**What is expected:** Scan the records for lines with the word "accomplish", and copy every such line.

[Opening Data for this exercise section]

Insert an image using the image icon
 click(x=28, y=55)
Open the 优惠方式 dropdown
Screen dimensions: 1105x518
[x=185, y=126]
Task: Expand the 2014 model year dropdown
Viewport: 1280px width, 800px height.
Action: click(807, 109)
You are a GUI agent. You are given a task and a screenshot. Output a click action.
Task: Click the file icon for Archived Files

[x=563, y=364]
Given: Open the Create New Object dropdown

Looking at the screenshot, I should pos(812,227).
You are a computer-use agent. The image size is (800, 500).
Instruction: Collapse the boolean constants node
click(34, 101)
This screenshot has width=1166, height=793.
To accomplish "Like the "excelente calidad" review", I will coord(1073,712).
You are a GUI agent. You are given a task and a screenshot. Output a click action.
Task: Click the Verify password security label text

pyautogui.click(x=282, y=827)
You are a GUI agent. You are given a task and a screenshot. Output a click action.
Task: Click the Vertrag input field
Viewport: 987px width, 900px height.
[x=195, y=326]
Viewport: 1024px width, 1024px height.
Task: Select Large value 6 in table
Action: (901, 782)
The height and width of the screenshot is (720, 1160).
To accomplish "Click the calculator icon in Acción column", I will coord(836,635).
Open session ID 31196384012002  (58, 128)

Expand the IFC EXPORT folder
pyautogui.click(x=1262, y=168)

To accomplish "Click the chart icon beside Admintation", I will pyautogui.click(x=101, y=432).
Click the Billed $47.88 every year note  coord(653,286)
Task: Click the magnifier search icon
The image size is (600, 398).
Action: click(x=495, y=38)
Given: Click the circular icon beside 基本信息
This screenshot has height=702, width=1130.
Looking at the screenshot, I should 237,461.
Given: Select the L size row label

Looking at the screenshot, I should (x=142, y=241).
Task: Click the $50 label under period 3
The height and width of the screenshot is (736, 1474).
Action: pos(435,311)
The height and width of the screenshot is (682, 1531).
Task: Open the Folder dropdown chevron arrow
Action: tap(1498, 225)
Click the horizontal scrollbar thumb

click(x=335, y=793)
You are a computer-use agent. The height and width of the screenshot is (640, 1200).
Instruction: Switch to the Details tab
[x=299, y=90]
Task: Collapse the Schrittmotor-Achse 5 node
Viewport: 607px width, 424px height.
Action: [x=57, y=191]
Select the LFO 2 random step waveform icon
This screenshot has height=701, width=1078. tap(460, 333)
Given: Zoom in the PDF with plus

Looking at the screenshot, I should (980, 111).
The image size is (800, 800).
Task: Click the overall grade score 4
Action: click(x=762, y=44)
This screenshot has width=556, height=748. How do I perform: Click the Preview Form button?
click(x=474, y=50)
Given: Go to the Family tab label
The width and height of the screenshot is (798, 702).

[Closing Data for this exercise section]

**Worked solution:**
To accomplish "Like the "excelente calidad" review", I will coord(1073,712).
To accomplish "Click the calculator icon in Acción column", I will coord(836,635).
To accomplish "Click the chart icon beside Admintation", I will pyautogui.click(x=101, y=432).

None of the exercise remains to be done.